Deep Dive Into Large Language Models

By Vikram S. Negi on May 02, 2025

The following is a summary of the things I learned in a course created by Andrej Karpathy on YouTube. This is by far the most detailed yet easy to follow teachings of how Large Language Models (LLMs) work.

Pre-Training

In this step we download and pre-process text data downloaded from the internet. We would like to have a corpus of high quality text from publicly available data sources.

Points to note about the text dataset:

High quantity - scaling law.
High quality - reputable sources.
High diversity - larger knowledge base for model.

FineWeb Pipeline: Getting the text data for LLMs.

To find more information about pre-training, please check out the FineWeb documentation.

Neural Nets expect a one-dimensional sequence of symbols and a finite set of symbols (tokens). The set of symbols represent the possible outputs for the model.

Tokenization

The main reason we tokenize the stream of characters to numbers is so that a Neural Net is able to understand them better. There is an underlying representation of characters eg. UTF-8 encoding.

We would like to achieve a balance, in possible symbol size and the resulting sequence length. We prefer more symbols and shorter sequences. Why?
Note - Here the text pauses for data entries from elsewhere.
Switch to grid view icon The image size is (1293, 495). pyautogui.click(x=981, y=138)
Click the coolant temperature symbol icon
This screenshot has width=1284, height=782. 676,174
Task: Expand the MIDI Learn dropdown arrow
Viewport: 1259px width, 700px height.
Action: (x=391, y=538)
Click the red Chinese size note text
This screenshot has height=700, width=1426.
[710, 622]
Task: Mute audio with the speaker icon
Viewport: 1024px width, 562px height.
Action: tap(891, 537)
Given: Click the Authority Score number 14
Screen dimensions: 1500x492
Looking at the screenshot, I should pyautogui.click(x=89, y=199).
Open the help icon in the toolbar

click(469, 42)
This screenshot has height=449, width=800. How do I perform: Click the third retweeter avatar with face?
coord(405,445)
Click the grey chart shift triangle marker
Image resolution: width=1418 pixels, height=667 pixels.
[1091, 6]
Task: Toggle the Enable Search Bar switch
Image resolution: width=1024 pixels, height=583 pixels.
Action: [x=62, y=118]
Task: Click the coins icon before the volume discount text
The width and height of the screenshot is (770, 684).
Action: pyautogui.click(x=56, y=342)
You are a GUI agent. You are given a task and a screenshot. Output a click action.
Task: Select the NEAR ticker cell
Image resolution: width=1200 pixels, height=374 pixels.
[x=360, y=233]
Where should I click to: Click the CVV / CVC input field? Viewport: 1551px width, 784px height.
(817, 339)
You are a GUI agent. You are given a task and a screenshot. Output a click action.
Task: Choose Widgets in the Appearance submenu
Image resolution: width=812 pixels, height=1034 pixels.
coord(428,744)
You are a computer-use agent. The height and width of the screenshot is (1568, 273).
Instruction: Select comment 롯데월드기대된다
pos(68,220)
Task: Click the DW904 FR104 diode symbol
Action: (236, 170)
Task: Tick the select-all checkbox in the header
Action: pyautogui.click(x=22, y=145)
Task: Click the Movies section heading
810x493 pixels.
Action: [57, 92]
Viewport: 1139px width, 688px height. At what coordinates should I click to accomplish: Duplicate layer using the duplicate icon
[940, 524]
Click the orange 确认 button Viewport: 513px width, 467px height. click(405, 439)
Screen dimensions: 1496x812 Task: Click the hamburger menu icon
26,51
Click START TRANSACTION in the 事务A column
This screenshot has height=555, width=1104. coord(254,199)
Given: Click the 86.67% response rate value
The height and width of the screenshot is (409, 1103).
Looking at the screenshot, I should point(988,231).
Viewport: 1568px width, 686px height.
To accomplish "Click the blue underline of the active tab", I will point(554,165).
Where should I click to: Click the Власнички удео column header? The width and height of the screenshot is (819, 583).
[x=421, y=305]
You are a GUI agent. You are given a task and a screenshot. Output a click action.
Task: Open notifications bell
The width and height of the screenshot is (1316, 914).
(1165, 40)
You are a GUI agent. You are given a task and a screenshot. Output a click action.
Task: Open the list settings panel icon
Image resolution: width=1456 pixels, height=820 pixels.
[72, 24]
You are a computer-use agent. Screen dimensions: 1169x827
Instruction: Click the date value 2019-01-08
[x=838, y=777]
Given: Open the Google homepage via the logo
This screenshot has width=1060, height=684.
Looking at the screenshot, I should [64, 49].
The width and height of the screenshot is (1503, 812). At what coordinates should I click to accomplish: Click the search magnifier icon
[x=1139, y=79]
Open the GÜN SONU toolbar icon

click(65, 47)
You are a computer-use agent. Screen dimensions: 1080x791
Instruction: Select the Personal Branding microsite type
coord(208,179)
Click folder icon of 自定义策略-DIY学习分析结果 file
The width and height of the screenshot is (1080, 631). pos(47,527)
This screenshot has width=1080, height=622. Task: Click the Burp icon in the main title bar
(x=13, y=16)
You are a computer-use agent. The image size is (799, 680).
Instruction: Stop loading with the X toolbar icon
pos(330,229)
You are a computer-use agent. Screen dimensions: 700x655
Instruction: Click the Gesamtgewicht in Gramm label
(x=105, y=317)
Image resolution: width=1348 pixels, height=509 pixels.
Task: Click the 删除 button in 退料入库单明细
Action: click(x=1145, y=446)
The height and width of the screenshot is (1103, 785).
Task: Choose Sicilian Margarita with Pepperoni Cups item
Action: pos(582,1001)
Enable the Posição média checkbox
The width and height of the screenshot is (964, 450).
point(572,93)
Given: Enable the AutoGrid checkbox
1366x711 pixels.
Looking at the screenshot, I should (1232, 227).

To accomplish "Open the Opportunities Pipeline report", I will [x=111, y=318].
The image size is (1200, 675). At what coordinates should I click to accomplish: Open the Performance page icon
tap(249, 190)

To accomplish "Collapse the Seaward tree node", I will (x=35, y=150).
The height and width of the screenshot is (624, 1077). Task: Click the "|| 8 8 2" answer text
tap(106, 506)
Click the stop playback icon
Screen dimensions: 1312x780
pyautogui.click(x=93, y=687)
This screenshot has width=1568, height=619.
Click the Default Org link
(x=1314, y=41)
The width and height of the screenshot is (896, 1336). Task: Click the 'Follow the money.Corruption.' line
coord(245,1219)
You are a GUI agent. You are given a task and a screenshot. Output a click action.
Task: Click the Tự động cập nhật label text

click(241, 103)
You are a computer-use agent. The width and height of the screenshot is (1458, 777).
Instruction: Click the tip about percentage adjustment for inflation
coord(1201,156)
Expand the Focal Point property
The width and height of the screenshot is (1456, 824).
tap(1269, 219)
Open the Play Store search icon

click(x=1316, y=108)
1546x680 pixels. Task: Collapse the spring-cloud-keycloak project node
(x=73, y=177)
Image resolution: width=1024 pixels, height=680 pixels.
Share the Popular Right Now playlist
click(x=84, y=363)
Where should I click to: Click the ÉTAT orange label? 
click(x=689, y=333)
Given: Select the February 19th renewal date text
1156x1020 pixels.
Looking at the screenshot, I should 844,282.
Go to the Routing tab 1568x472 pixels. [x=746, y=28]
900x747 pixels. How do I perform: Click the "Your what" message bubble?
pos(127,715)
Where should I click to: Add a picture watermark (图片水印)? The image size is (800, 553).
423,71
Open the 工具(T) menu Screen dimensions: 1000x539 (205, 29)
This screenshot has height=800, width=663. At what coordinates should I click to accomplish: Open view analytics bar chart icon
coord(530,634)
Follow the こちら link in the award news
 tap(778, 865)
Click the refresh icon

Compression is comprehension, it leads a LLM to understand more information in a limited context window.

To visualize how LLMs tokenize text, check out tiktokenizer.

Here is an example of tokenization process shared in the lecture:

Convert each character in a text string to UTF-8 encoding (binary)
Take each 8-bit character and convert them to to bytes (reduces to 256 possible characters)
Use byte-pair encoding algorithm (each pair becomes a new token)
The previous step can be repeated (this gives us a shorter sequence of string with a larger vocabulary)

Example of tokenization.

Note: Current LLMs typically use vocabulary of ~100,000 tokens.

Neural Network Training

Training a neural network takes the most amount of compute resources. Also, the max input dimensions (tokens) of the network is decided arbitrarily, eg. 8,000 token (context) window. The input to the neural net is called the context. In simple words we are solving a multi-class classification problem with the labels being the token vocabulary.

The input to the network can be of variable length from 0 to max context window. And the output of the network is a probabilistic distribution of the tokens.

Training a neural network means to update the probability distribution to conform to the training data. In every iteration of training, we update the probabilities of the distribution of the possible tokens (~100,000 tokens). We are trying to nudge the model to guess the next output token.

Diagram of a neural network I/O.

Neural Network Internals

A neural net may have billions of parameters, called as weights and biases. These values are tuned or adjusted during the training phase of the model. If the prediction is incorrect the weights are adjusted.

A model is nothing but a mathematical function parameterized by the weights of the model and takes an input of a fixed size. Note that each token has a vector representation also called as an embedding. This vector is of a fixed dimension.

Visit the LLM Visualization website to understand the network architecture used in LLMs.

Inference

Given some input tokens, the model samples a token from the output probability distirbution. The tokens with higher probability have a higher chance of being sampled.

These systems are stochastic or probabilistic in nature and therefore their outputs are unpredictation and random. After repeating the next token prediction till some point, the output string can be thought as remixes or the original training data or being inspired by it.

An example of model inference.

Base Model

Training these next token prediction models requires a lot of resources. For example to train GPT-2 we require eight H100 GPUs. Unfortunately, this cannot be done locally on your system.

Base model is an internet text token simulator and not an assistant that helps answer the user's questions. Think of it like a token autocomplete.

In the task of predicting the next token for the sequence of context tokens, the model has "learned" a lot about the world. And the knowledge is stored in the parameters of the mode. The model has the capability to recongnize patterns from the input token sequence.

Think of the model parameters as a lossy compression of data from the internet.

Another interesting phenomenon is the ability for the base model to learn from the context tokens. This is also called few-shot learning. Here we can nudge the base model into answering our questions with providing more context to it.

We can create a translator program by constructing a few-shot prompt and leveraging in-context learning ability of the base model.

The following prompt shows the in-context learning ability of a base model:

Human: Hi there! Who are you?
Assistant: Hello, I'm your AI Assistant. I'm here to help answer questions...

Human: How does photosynthesis work?
Assistant: Photosynthesis is the process by which green plants, algae... 

Human: Why is the sky blue?

Here the model picks up the context and completes the conversation between a human and an assistant.